:: TASK BRIEF ::
Every entry must be copied word for word.

Records excerpted from a collection
____

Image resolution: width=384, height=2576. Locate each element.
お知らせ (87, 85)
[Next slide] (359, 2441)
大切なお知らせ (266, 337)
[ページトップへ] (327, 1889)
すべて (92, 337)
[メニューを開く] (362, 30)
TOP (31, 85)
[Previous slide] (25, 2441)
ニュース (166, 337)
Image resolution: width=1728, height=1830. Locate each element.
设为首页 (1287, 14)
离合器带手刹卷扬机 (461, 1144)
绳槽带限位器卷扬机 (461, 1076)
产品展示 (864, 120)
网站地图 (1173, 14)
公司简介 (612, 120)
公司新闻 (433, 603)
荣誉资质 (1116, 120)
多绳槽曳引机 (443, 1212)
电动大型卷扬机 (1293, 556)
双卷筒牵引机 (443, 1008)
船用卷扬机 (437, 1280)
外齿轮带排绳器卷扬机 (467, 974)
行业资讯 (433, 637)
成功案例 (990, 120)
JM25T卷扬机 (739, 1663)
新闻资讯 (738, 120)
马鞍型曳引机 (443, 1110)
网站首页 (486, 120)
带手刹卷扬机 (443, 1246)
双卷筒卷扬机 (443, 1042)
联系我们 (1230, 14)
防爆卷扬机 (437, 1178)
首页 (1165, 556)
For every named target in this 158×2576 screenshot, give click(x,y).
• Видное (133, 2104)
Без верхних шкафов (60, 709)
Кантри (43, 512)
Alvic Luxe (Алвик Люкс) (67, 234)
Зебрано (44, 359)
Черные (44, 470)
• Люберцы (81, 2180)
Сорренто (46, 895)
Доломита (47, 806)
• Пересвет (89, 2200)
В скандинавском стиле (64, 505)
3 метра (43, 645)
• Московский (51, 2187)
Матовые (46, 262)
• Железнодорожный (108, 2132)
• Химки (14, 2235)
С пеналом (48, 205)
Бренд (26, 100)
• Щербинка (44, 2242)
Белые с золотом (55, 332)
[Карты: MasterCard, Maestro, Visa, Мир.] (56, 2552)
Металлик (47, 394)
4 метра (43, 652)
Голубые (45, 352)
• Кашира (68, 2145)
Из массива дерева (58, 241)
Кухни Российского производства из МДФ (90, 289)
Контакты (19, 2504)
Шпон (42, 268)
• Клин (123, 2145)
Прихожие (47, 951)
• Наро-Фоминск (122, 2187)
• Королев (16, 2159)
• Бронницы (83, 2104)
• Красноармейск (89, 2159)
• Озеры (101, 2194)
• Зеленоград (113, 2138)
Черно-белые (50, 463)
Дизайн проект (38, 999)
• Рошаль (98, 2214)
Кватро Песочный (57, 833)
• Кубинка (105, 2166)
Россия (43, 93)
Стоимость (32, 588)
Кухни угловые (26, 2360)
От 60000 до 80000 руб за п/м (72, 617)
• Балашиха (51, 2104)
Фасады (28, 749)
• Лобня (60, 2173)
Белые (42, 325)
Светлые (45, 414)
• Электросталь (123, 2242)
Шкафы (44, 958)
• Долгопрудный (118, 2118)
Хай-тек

____

:: ANSWER FOR THIS EXERCISE ::
Image resolution: width=384, height=2576. Locate each element.
お知らせ (87, 85)
[Next slide] (359, 2441)
大切なお知らせ (266, 337)
[ページトップへ] (327, 1889)
すべて (92, 337)
[メニューを開く] (362, 30)
TOP (31, 85)
[Previous slide] (25, 2441)
ニュース (166, 337)
Image resolution: width=1728, height=1830. Locate each element.
设为首页 (1287, 14)
离合器带手刹卷扬机 (461, 1144)
绳槽带限位器卷扬机 (461, 1076)
产品展示 (864, 120)
网站地图 (1173, 14)
公司简介 (612, 120)
公司新闻 (433, 603)
荣誉资质 (1116, 120)
多绳槽曳引机 (443, 1212)
电动大型卷扬机 (1293, 556)
双卷筒牵引机 (443, 1008)
船用卷扬机 (437, 1280)
外齿轮带排绳器卷扬机 (467, 974)
行业资讯 (433, 637)
成功案例 (990, 120)
JM25T卷扬机 (739, 1663)
新闻资讯 (738, 120)
马鞍型曳引机 (443, 1110)
网站首页 (486, 120)
带手刹卷扬机 (443, 1246)
双卷筒卷扬机 (443, 1042)
联系我们 (1230, 14)
防爆卷扬机 (437, 1178)
首页 (1165, 556)
For every named target in this 158×2576 screenshot, give click(x,y).
• Видное (133, 2104)
Без верхних шкафов (60, 709)
Кантри (43, 512)
Alvic Luxe (Алвик Люкс) (67, 234)
Зебрано (44, 359)
Черные (44, 470)
• Люберцы (81, 2180)
Сорренто (46, 895)
Доломита (47, 806)
• Пересвет (89, 2200)
В скандинавском стиле (64, 505)
3 метра (43, 645)
• Московский (51, 2187)
Матовые (46, 262)
• Железнодорожный (108, 2132)
• Химки (14, 2235)
С пеналом (48, 205)
Бренд (26, 100)
• Щербинка (44, 2242)
Белые с золотом (55, 332)
[Карты: MasterCard, Maestro, Visa, Мир.] (56, 2552)
Металлик (47, 394)
4 метра (43, 652)
Голубые (45, 352)
• Кашира (68, 2145)
Из массива дерева (58, 241)
Кухни Российского производства из МДФ (90, 289)
Контакты (19, 2504)
Шпон (42, 268)
• Клин (123, 2145)
Прихожие (47, 951)
• Наро-Фоминск (122, 2187)
• Королев (16, 2159)
• Бронницы (83, 2104)
• Красноармейск (89, 2159)
• Озеры (101, 2194)
• Зеленоград (113, 2138)
Черно-белые (50, 463)
Дизайн проект (38, 999)
• Рошаль (98, 2214)
Кватро Песочный (57, 833)
• Кубинка (105, 2166)
Россия (43, 93)
Стоимость (32, 588)
Кухни угловые (26, 2360)
От 60000 до 80000 руб за п/м (72, 617)
• Балашиха (51, 2104)
Фасады (28, 749)
• Лобня (60, 2173)
Белые (42, 325)
Светлые (45, 414)
• Электросталь (123, 2242)
Шкафы (44, 958)
• Долгопрудный (118, 2118)
Хай-тек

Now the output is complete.